Groupon, Inc. (NASDAQ/GRPN) is trading slightly above its $20.00 IPO price, but it has been as low as $14.85. LinkedIn Corporation (NYSE/LNKD) has had a huge rollercoaster ride; having its IPO at $45.00 and proceeding to hit a high of $122.00 before falling to a low $56.00.
Even though these IPOs might not deserve to trade at the crazy multiples that they do, they are a key indicator that money is pulling out of the markets. A contraction that is seen in the speculative sectors might eventually flow to the blue-chip names as well eventually.
I know what you’re thinking: “So what if Zynga and Groupon perform poorly? That won’t have an effect on my investments.” Each stock on its own, no, it won’t. But, as a key indicator, there are signs that scared money is being pulled out and investors are nervous about their entire investments, souring market sentiment. If you were to ask someone back in 2001 if they cared that Pets.com went bust. They probably didn’t, unless they owned those shares, but everyone suffered in the ensuing pullback in the markets. The collapse of the dot-com sector was an early key indicator for that time period; the leading edge that was that time period’s canary in the coal mine.

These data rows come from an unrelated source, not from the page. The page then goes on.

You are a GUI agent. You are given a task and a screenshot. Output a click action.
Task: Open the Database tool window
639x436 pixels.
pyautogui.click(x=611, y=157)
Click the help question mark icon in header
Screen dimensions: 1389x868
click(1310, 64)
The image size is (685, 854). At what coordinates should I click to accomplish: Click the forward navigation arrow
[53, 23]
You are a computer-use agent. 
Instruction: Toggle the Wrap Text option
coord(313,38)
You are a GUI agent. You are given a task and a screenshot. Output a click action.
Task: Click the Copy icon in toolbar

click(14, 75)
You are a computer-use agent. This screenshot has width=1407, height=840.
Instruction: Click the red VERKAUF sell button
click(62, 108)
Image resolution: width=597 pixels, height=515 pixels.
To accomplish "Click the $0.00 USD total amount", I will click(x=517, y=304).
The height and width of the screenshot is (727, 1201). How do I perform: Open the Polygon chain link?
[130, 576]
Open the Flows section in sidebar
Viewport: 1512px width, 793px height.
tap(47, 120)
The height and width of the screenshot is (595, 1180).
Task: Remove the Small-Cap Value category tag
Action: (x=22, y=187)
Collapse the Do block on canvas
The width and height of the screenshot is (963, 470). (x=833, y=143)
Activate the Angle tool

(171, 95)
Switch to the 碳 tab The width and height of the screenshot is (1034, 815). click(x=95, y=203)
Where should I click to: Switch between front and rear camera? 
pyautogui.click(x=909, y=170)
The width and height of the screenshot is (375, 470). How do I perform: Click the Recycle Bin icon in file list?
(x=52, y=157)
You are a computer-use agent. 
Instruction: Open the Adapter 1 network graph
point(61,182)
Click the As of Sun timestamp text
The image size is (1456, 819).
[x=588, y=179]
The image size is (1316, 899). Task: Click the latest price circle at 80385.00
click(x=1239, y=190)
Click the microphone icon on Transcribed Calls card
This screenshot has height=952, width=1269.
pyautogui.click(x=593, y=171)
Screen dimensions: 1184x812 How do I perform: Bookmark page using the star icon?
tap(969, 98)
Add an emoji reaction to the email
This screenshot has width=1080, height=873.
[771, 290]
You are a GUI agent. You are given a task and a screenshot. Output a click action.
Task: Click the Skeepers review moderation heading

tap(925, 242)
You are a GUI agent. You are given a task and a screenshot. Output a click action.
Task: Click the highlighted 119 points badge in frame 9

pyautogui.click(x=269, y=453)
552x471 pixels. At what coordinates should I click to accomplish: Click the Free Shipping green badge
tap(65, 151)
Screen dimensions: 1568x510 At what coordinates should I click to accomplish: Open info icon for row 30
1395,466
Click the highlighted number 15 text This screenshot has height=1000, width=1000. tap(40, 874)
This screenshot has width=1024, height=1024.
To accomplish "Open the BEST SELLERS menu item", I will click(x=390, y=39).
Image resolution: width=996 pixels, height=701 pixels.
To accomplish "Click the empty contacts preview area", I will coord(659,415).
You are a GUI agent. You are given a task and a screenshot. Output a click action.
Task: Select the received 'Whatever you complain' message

Looking at this current batch of IPOs, there are still several areas to worry about in addition to the macroeconomic issues we’re facing. Sixty percent of social media stocks that have had IPOs since 2010 are below their initial offering price. It appears that these companies and bankers are selling as much as they can now, because if more money is pulled out due to poor market sentiment, no one will be left to buy them. Not to mention the overhang of more shares coming onto the market as lock-up periods end for these IPOs. LinkedIn alone has 55 million shares unlocked and available for sale in February.
I’m not advocating that these companies deserve to trade at these high multiples. LinkedIn is trading at a forward price-to-earnings (P/E) ratio of approximately 200, depending on which earnings estimate you use. Many question how Zynga is worth more than an established computer gaming firm like EA Sports. Groupon is estimated to earn some positive earnings next year, perhaps a forward P/E of approximately 100. These are all companies I wouldn’t invest in since they’re more about the current “fad” and most investors are extremely short-term speculators.
So, yes, they are expensive based on many metrics. In no way do I recommend looking at this group as the biggest key indicator, but they certainly are a peek into overall market sentiment. It’s interesting to know what the speculators are doing on the margins, the leading edge of the markets. These riskier stocks will also indicate investor appetite for new ideas, which might affect stocks in different sectors that are young and developing.
Just as the dot-com bubble bursting hit all stocks and speculative real estate in various markets, like condos in Miami, hurt the entire nation’s real estate market, I would suggest looking at any potential shifts in market sentiment and investing to protect your assets from becoming collateral damage. Be careful of the riskier segment in the markets and stick with boring but stable stocks that will survive far into the future.